Stored items
----
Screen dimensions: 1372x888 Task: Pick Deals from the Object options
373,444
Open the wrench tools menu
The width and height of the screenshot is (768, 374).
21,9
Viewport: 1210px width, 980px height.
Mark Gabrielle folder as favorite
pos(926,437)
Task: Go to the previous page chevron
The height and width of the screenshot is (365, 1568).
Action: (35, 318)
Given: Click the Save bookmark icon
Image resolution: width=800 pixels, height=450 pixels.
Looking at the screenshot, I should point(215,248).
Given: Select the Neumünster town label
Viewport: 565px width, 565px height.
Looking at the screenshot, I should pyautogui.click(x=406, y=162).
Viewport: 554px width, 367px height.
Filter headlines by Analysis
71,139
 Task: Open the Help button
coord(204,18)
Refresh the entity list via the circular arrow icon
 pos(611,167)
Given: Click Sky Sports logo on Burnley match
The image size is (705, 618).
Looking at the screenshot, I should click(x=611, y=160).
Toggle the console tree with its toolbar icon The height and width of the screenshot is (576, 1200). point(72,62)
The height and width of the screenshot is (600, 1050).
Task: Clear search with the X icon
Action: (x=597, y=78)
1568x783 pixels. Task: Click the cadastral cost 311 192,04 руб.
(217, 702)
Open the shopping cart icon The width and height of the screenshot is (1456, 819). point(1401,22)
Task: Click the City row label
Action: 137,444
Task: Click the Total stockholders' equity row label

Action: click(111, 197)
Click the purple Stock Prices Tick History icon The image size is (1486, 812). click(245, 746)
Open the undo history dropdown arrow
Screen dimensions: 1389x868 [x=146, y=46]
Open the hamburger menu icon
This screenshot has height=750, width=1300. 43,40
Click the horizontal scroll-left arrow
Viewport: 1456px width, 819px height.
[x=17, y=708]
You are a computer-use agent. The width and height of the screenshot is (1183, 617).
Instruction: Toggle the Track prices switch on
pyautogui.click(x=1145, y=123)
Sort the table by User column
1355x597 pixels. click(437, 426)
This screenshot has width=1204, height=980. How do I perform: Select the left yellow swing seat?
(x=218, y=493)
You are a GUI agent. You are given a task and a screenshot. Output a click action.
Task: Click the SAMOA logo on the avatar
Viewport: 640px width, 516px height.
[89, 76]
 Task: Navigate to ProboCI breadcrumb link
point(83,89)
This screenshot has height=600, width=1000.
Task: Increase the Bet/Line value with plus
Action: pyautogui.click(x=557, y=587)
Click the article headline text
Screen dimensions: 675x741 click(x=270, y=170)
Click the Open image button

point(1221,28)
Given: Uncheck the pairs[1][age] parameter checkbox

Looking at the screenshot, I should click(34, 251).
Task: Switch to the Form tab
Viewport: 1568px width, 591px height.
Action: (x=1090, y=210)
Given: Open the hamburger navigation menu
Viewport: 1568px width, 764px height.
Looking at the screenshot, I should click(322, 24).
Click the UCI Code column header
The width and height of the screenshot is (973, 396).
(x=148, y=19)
----
**Work instructions:** Please transcribe the data exactly from its first line. End with the line that contains "Given: Click the Save bookmark icon".

**Exercise solution:**
Screen dimensions: 1372x888 Task: Pick Deals from the Object options
373,444
Open the wrench tools menu
The width and height of the screenshot is (768, 374).
21,9
Viewport: 1210px width, 980px height.
Mark Gabrielle folder as favorite
pos(926,437)
Task: Go to the previous page chevron
The height and width of the screenshot is (365, 1568).
Action: (35, 318)
Given: Click the Save bookmark icon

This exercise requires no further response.